### YOUR GOAL
In the records that follow, find each line containing "screenshot" and copy it.

### RECORDS FOR THE EXERCISE
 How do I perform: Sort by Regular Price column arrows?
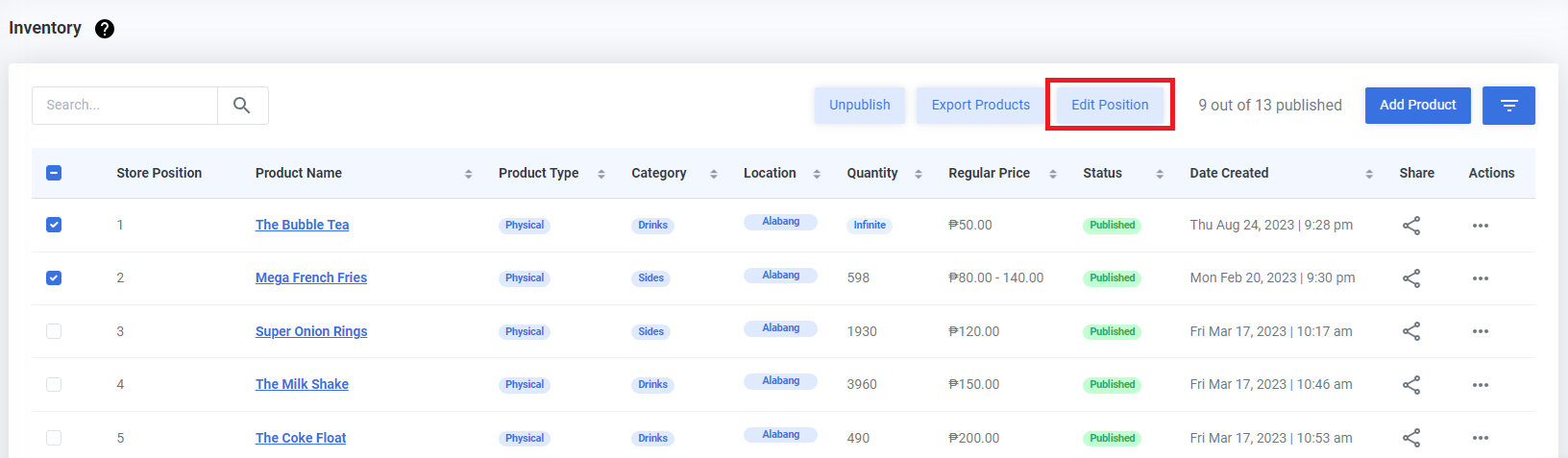click(x=1052, y=174)
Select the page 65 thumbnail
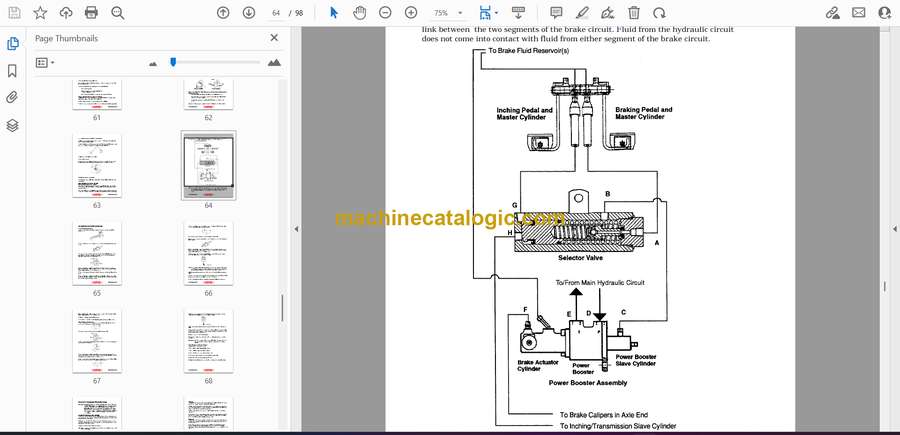Image resolution: width=900 pixels, height=435 pixels. click(97, 254)
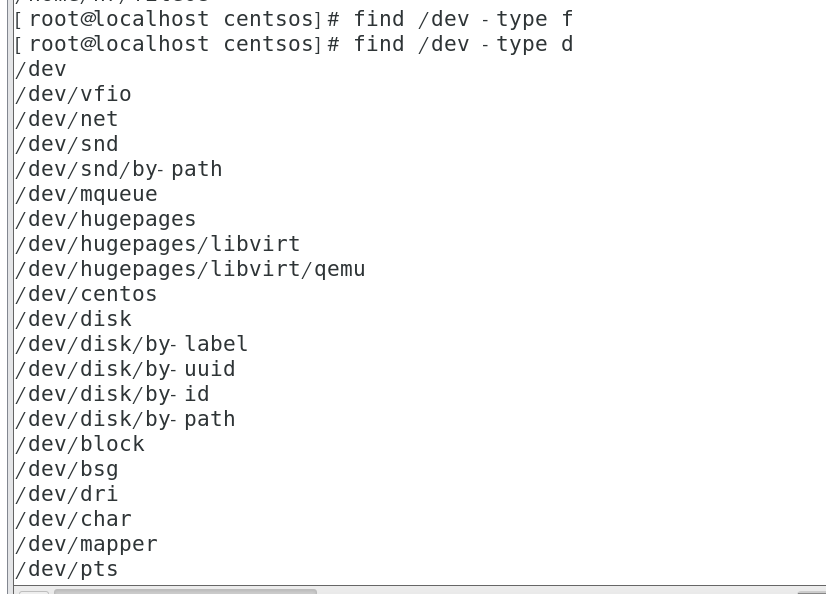Click the /dev/disk/by-label entry

pyautogui.click(x=131, y=344)
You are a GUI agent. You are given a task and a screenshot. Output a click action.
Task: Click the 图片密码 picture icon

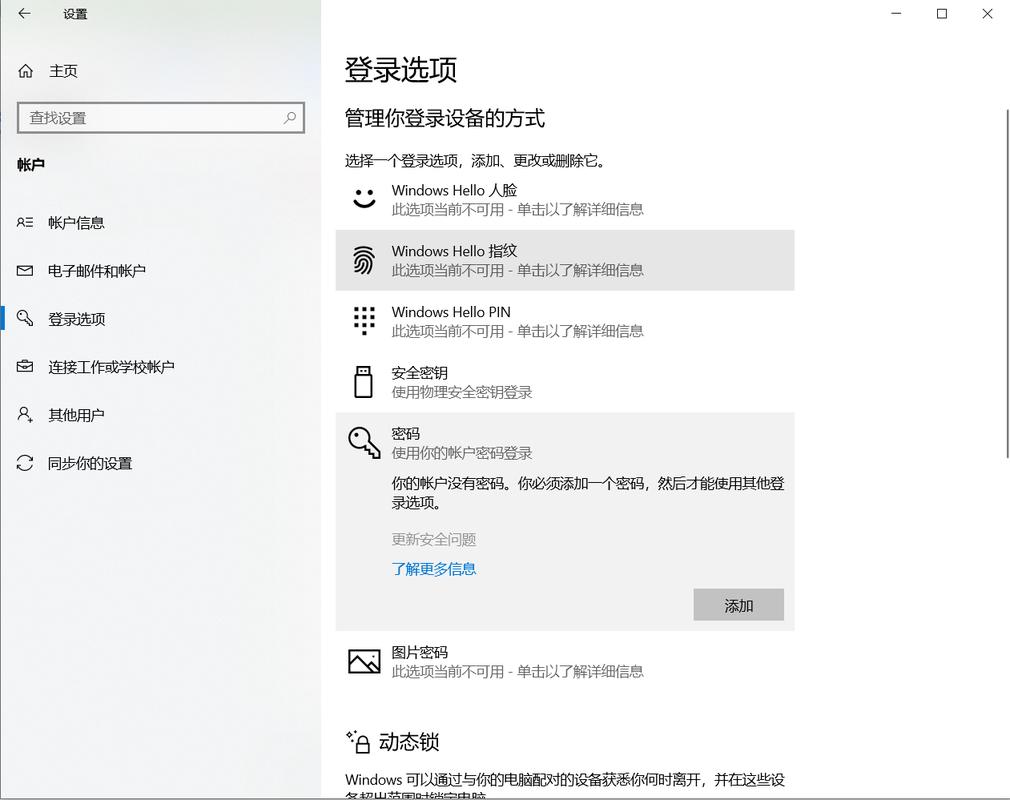pyautogui.click(x=364, y=660)
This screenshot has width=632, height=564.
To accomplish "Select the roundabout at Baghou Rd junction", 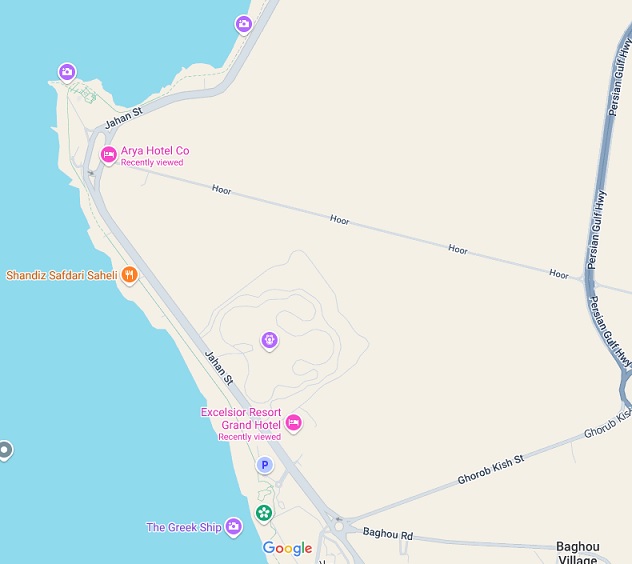I will (x=339, y=526).
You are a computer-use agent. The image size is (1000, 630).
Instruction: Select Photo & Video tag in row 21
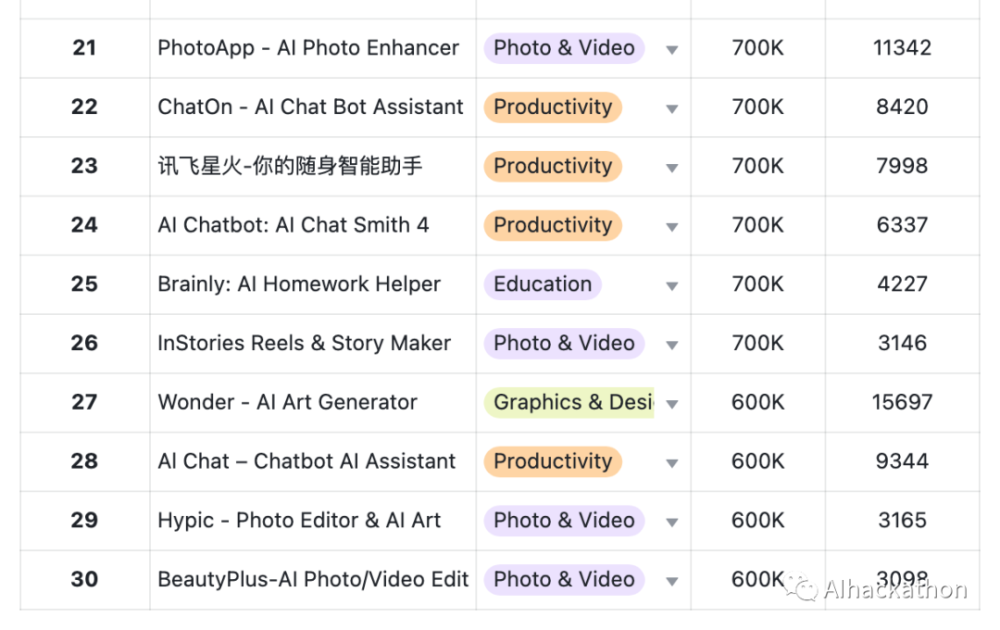click(x=564, y=48)
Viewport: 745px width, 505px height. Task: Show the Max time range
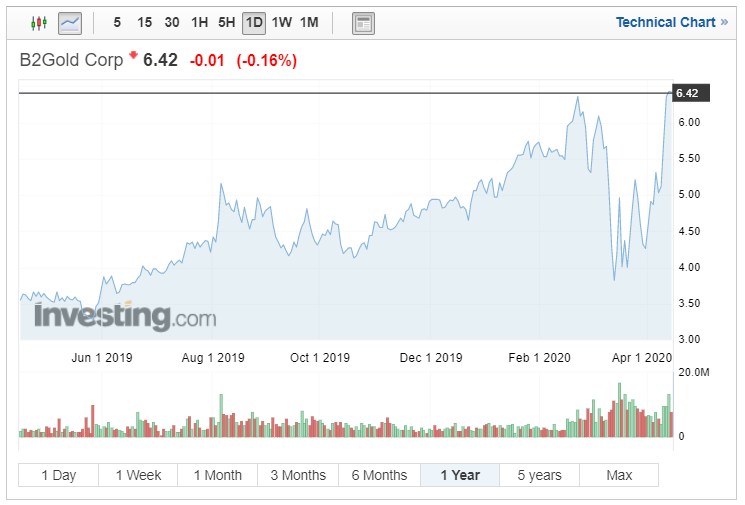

### YOUR RESPONSE
You are a GUI agent. You are given a task and a screenshot. Output a click action.
This screenshot has width=632, height=564.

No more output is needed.